Local by default; every stage can be swapped to a cloud provider independently. Full matrix with models and config keys: [docs/providers.md](docs/providers.md).

| Stage | Local (default) | Cloud |
|-------|-----------------|-------|
| Speech-to-text | Whisper (bundled) | Groq · OpenAI · Deepgram · Cartesia · AssemblyAI |
| Polish | llama.cpp (bundled)\* · Ollama | Cerebras · Groq · OpenAI · Anthropic · OpenRouter |
| Assistant | llama.cpp (bundled)\* · Ollama | OpenAI · Groq · Anthropic · Cerebras · OpenRouter |
| Text-to-speech | Kokoro (En) · Piper (International) | OpenAI · Groq · OpenRouter · Cartesia · Deepgram |

<sub>\* Polish and the assistant share a single llama.cpp instance — the local model is loaded once, not twice.</sub>

Switching is one command — no restart, the daemon hot-reloads:

```sh
fono use cloud groq           # one key covers STT + polish + assistant + TTS
fono use stt deepgram         # change a single stage
fono use tts cartesia
fono use local                # back to fully local

fono keys add GROQ_API_KEY    # keys live in ~/.config/fono/secrets.toml
fono keys check               # reachability probe per stored key
```

## Privacy

Local-first, by design. With the default setup, audio and text never leave your machine. Cloud providers are strictly opt-in, per stage.

## Other ways to install

- **Distro packages.** `.deb`, `.pkg.tar.zst`, and `.txz` files are built by CI and attached to each [release](https://github.com/bogdanr/fono/releases/latest).

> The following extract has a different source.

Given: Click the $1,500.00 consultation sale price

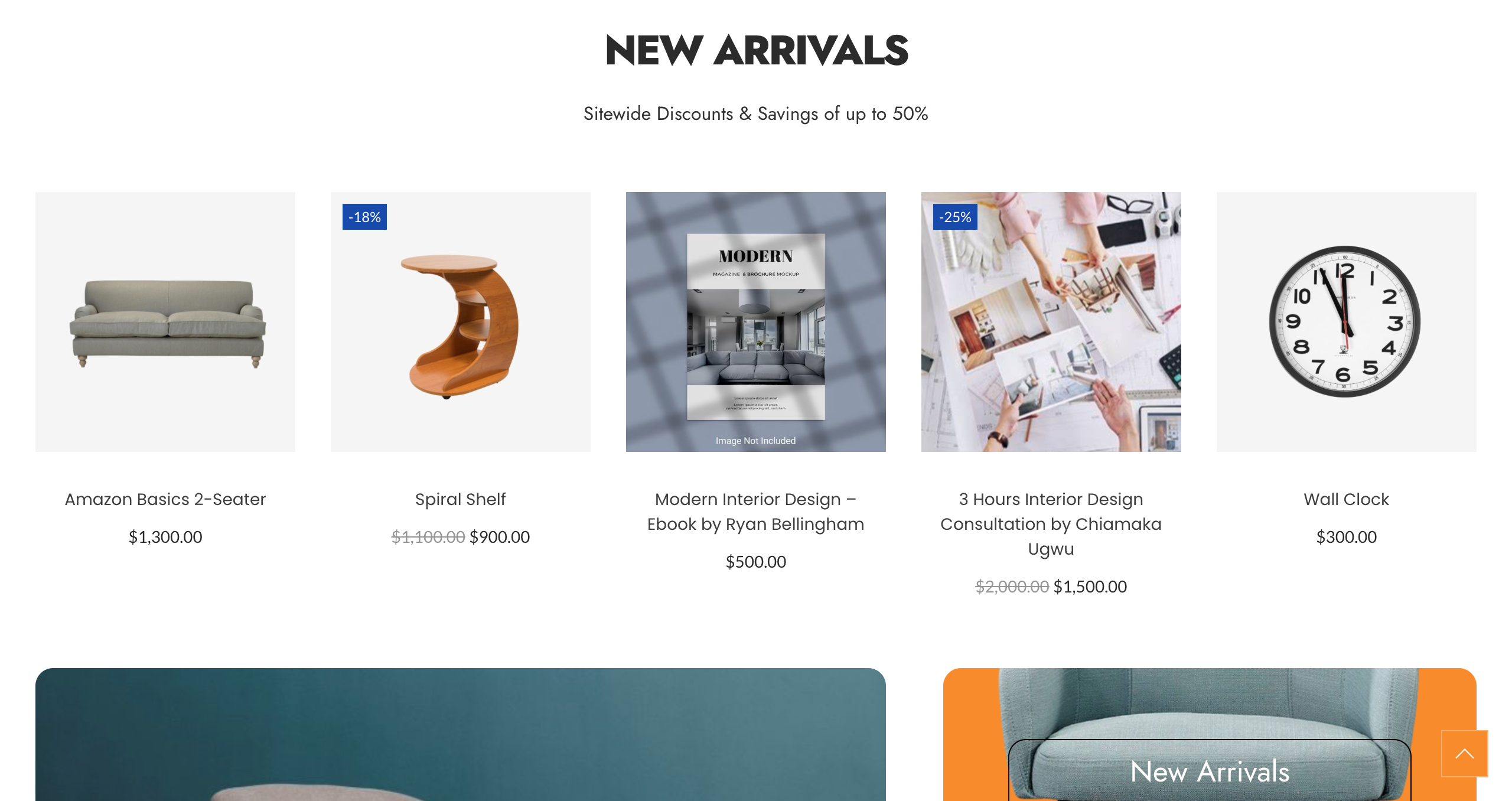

They are not regularly tested — file an issue if one misbehaves.
- **macOS and Windows.** Planned, not shipping yet. See the [roadmap](ROADMAP.md).

## Documentation

- [Documentation index](docs/README.md) — the full map
- [Install](docs/install.md) — one-liner, manual install, server mode, updating
- [Quickstart](docs/quickstart.md) — first dictation, common follow-ups
- [Configuration](docs/configuration.md) — every key in `config.toml`
- [Provider matrix](docs/providers.md) — STT, polish, assistant, and TTS endpoints
- [Home Assistant](docs/home-assistant.md) — run the Docker container as a Wyoming STT/TTS server
- [Live dictation](docs/interactive.md) — streaming overlay, latency budget
- [Troubleshooting](docs/troubleshooting.md) — symptom-first recipes

## Status

Linux-first; used daily by the maintainer. Rough edges exist — issues and patches are welcome. See the [roadmap](ROADMAP.md) for what's next.

## Contributing

Pull requests welcome. See [CONTRIBUTING.md](CONTRIBUTING.md) for the workflow (DCO sign-off required).

## License

GPL-3.0-only. See [LICENSE](LICENSE).